Some records
■ ■ ■ ■ ■

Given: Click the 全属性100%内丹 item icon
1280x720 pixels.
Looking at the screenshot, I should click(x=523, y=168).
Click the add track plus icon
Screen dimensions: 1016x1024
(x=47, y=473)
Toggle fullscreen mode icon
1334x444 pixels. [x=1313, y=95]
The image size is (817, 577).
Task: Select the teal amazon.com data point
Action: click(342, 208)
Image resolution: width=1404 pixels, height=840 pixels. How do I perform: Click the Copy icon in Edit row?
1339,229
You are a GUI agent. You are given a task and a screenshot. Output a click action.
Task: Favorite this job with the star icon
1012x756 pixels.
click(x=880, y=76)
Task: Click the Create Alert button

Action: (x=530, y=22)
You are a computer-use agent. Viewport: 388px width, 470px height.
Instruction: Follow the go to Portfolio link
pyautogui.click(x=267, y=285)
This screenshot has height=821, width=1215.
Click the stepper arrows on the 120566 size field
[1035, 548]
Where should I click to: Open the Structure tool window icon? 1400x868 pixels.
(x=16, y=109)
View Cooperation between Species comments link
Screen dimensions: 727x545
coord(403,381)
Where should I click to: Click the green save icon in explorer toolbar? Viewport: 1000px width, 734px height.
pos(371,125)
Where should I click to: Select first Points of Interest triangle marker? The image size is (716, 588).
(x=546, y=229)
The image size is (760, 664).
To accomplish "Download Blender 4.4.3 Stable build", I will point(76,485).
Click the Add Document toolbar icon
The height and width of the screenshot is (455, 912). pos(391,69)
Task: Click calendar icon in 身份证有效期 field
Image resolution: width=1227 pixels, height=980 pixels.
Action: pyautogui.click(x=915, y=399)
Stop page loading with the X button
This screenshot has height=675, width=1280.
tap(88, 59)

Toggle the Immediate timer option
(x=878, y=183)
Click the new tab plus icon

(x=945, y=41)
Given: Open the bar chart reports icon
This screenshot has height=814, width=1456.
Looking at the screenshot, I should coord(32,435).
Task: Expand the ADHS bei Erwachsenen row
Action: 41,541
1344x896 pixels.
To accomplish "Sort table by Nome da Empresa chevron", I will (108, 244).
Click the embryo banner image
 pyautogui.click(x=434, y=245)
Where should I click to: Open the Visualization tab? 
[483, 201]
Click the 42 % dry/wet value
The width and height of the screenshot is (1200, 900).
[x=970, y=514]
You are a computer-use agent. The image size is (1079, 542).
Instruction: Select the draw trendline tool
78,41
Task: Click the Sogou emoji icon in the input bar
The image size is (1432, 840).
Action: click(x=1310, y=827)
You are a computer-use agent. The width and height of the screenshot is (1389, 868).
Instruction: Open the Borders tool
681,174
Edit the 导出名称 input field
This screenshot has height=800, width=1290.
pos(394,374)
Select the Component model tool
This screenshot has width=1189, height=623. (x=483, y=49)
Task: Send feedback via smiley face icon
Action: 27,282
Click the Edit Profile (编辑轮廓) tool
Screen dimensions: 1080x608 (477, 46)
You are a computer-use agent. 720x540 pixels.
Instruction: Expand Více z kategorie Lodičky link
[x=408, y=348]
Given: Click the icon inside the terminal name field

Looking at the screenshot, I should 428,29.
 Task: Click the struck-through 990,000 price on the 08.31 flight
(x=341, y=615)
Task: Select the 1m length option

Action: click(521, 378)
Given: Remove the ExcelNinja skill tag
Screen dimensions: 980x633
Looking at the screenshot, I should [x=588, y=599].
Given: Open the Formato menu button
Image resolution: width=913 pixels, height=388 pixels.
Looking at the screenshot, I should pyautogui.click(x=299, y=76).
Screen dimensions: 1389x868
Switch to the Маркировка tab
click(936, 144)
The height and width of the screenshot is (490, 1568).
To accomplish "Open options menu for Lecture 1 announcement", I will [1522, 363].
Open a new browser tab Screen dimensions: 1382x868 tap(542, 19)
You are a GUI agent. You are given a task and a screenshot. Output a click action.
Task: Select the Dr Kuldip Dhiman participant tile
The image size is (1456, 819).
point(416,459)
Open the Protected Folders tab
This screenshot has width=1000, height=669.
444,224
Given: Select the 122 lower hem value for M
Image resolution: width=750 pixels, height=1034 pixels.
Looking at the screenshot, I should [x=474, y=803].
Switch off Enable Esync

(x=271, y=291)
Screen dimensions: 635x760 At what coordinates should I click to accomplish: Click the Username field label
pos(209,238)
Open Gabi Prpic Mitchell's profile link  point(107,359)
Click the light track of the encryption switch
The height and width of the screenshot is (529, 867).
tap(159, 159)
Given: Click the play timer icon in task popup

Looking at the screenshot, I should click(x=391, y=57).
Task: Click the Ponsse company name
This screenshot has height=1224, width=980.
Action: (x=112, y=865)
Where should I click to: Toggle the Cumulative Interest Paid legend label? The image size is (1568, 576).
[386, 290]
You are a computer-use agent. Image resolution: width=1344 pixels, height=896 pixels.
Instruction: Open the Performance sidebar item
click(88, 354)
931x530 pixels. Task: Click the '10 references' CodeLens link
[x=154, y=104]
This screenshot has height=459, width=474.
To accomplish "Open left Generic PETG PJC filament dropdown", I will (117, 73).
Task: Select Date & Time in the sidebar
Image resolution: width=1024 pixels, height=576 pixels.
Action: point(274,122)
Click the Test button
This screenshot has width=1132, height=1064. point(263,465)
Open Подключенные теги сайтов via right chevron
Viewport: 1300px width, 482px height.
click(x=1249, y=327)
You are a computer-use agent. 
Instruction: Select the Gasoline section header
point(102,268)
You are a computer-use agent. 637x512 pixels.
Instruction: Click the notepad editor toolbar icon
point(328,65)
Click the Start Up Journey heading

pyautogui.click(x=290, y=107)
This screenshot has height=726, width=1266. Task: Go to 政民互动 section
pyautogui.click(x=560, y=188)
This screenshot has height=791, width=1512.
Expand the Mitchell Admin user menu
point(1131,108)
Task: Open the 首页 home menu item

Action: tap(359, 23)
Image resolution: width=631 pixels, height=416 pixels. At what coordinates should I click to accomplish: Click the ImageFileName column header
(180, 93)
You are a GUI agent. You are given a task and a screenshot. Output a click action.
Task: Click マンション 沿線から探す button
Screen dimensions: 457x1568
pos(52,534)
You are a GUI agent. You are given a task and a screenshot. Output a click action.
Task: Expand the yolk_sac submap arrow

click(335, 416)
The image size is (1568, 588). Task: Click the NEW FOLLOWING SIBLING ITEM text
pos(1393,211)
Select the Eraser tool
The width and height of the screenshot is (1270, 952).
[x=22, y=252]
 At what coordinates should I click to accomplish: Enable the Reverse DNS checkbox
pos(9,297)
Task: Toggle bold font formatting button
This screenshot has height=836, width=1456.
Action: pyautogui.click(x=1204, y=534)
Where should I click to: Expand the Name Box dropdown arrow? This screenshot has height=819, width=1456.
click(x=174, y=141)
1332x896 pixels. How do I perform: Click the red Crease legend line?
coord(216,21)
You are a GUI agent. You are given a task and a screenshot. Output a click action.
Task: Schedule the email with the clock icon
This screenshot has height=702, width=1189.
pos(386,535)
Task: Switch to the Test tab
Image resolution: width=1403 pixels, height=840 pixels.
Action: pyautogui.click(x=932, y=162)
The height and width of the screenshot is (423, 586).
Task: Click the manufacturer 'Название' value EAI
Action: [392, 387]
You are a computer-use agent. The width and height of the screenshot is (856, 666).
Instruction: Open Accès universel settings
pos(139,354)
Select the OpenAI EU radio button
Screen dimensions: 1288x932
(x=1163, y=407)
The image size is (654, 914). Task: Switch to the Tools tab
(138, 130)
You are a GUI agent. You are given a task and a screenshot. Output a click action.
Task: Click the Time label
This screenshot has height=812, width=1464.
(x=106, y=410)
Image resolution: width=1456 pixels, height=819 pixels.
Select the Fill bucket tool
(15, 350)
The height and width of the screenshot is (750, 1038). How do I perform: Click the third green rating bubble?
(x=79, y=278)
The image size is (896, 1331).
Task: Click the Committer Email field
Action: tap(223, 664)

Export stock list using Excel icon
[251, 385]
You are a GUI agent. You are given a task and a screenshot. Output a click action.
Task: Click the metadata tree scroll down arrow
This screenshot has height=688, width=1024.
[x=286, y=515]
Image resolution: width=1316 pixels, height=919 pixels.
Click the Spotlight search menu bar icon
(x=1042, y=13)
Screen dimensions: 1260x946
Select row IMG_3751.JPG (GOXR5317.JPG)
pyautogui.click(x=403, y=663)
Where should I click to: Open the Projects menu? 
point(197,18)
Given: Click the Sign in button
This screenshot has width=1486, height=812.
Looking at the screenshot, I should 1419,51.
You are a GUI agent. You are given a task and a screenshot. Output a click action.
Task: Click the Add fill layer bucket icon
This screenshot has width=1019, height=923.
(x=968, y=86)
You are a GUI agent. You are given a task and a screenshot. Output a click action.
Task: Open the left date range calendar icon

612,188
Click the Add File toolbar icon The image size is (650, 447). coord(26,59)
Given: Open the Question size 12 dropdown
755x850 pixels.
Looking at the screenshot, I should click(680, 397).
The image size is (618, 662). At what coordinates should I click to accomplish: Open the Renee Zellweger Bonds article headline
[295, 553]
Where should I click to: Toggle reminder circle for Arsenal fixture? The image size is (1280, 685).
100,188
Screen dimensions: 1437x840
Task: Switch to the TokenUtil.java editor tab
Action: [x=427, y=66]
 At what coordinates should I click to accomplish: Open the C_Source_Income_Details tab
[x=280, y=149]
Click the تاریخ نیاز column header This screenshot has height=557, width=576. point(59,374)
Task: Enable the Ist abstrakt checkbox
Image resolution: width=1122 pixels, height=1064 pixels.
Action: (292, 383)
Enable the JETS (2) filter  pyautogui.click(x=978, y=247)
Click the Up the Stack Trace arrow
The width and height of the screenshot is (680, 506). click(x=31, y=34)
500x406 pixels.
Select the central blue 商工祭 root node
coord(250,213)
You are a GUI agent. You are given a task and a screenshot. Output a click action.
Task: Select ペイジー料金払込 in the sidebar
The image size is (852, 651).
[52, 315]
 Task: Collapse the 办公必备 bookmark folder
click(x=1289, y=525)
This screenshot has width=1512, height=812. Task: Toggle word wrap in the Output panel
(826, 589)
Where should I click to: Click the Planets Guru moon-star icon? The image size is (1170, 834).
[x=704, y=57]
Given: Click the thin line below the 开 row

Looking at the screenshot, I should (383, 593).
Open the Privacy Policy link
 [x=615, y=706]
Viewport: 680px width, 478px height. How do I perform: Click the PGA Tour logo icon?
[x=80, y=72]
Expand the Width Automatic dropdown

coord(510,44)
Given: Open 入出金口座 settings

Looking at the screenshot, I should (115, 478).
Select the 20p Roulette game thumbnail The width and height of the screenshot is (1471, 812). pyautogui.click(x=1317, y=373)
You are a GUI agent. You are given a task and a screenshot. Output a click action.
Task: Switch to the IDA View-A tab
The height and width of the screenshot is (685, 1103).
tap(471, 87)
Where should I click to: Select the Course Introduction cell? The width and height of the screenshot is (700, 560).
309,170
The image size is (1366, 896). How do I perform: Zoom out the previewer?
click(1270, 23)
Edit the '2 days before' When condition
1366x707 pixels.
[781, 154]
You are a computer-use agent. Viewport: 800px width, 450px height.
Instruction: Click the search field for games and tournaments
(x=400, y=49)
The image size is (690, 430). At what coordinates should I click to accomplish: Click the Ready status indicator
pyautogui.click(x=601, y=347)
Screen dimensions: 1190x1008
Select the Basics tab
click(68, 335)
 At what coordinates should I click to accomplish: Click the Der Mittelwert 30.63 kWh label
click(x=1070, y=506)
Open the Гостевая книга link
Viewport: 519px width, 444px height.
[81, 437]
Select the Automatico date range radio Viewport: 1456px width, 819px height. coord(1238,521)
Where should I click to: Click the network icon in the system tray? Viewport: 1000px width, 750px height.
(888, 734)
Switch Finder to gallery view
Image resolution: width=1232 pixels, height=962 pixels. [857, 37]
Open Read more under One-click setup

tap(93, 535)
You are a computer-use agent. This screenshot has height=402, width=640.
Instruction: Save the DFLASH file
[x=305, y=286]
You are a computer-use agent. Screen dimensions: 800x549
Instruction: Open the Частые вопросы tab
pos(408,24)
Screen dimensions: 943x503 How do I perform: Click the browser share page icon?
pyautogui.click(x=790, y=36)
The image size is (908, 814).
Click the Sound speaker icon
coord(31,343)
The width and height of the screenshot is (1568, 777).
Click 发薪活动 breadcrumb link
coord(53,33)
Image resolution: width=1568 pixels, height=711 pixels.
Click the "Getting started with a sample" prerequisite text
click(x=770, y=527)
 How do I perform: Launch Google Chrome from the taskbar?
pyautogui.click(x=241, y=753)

■ ■ ■ ■ ■

Request
Repeat the records from their first line through the line containing "Action: click(342, 208)", swapping "Toggle" for "Switch" and keeping everything else the same.

Response to this exercise
Given: Click the 全属性100%内丹 item icon
1280x720 pixels.
Looking at the screenshot, I should click(x=523, y=168).
Click the add track plus icon
Screen dimensions: 1016x1024
(x=47, y=473)
Switch fullscreen mode icon
1334x444 pixels. [x=1313, y=95]
The image size is (817, 577).
Task: Select the teal amazon.com data point
Action: click(342, 208)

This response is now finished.